Don't shoot the messenger, but the latest patch doesn't really fix the fractional slot problem and has a bug. The fractional slot problem is when: childshare=remaining; remaining=0; canonlyuse<childshare; The node didn't use all childshare, but remaining was set to 0. This means that a (childshare-canonlyuse) number of slots is thrown out. I suppose it's misnamed, but I observed it with fractions of slots being "lost" so I called it the fractional slot problem. The bug is along the same lines. In the childshare = remaining; case, remaining has to be set to an appropriate value. Otherwise further down in the code or in the loop, that amount of remaining could be given out multiple times. The other thing is I think we will have faster convergence if we use: factor=1.0/totalquota; consider 10 slots and two groups with 0.2 for quota first iteration each group gets 2 slots for a total of 4; factor=1.0/totalquota; gives us a factor=1/.4 of 2.5 while factor=remaining / totalgiven; gives us a factor=6/4 of 1.5 if you move remaining=remaining-totalgiven; below the calculation of factor or R, then its 10/4 which gives us 2.5 too. I used both cases in the patch I attached mostly due to fact remaining could change prior to reaching the end of the loop. Created attachment 437232 [details]
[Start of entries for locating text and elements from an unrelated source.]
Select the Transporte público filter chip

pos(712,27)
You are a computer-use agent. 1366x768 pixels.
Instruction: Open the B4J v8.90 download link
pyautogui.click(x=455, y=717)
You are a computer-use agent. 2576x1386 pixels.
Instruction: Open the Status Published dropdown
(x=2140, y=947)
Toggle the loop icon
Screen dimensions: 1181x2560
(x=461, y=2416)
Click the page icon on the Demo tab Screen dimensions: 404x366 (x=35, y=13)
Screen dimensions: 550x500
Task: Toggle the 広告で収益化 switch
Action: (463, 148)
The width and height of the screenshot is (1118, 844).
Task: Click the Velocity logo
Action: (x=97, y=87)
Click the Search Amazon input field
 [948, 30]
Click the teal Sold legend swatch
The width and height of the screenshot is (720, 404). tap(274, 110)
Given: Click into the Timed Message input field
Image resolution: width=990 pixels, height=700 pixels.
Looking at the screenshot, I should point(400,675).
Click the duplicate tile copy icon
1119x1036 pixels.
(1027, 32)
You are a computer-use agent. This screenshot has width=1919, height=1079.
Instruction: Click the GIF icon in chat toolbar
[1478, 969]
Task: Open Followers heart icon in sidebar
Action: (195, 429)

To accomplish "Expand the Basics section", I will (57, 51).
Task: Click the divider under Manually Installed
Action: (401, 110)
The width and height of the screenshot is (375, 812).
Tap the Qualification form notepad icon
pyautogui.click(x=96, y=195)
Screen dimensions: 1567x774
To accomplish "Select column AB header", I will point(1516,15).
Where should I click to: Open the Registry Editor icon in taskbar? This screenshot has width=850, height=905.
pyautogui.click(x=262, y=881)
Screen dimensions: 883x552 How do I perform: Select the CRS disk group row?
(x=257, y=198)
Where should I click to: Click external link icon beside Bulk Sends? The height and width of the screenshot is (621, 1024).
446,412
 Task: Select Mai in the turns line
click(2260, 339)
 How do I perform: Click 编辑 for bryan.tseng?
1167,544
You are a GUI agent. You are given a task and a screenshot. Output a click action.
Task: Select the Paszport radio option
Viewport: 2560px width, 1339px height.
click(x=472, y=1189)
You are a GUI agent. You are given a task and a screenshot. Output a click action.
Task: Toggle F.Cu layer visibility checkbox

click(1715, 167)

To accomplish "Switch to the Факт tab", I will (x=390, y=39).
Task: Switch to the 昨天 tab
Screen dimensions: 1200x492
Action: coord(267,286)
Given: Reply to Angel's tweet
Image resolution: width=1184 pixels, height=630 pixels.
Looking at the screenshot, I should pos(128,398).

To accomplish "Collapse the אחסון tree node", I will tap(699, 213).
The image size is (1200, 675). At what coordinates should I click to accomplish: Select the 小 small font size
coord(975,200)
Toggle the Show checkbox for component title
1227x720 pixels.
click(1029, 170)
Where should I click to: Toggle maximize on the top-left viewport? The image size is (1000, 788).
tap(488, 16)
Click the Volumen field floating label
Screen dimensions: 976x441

Patch that correctly handles logic of "give-away" mode.
Fixed my bug in handling of give-away mode based on jrt's explanation. Also tweaked multiplier logic for faster conversion as he described.
I think this version may make the difference between normal fair-share mode and give-away mode easier to follow in the code.
Pushed patch (id=437232) to branch V7_4-BZ619552-fairshare-loop-halting on FH repo. Link to patch: https://bugzilla.redhat.com/attachment.cgi?id=437232&action=diff Tested with (version):
condor-7.4.4-0.9
Tested on:
RHEL5 x86_64,i386 - passed
RHEL4 x86_64,i386 - passed
>>> VERIFIED
Technical note added. If any revisions are required, please edit the "Technical Notes" field
accordingly. All revisions will be proofread by the Engineering Content Services team.
New Contents:
Previously, the HFS algorithm was caught in an infinite loop in some situations due to a floating point precision problem. This update corrects the problems in the HFS algorithm and the issue is resolved.
An advisory has been issued which should help the problem described in this bug report. This report is therefore being closed with a resolution of ERRATA. For more information on therefore solution and/or where to find the updated files, please follow the link below. You may reopen this bug report if the solution does not work for you. http://rhn.redhat.com/errata/RHSA-2010-0773.html |
The first part: In some situations, the HFS algorthim is caught in an infinite loop. This is due to a floating point precision problem where the number of remaining slots is a very small number when it should be zero. Remaining slots is calculated with: remaining=remaining-totalgiven; totalgiven is a sum of floating point values that should sum to be equal to remaining. The system precision in some cases causes totalgiven to be slightly smaller than remaining. It affects a system that uses doubles too. It means we can end up in an infinite loop here: while (gavesome&&remaining>0) { the fix is to catch this condition by setting our own level of precision. while (gavesome&&remaining>0.000001){ The second part: is a bug where remaining is incorrectly set to be 0. This changes the totalgiven calculation which causes a small fraction (0.5 or less) of a slot to be discarded. This slot is later reclaimed by the roundoff stages, but it should be claimed in the fairshare stage. if (remaining<0.05) { childshare=remaining; remaining=0; <--bug I have this fixed in a new version of the hfs patch, but I'll have to backport it to the old version.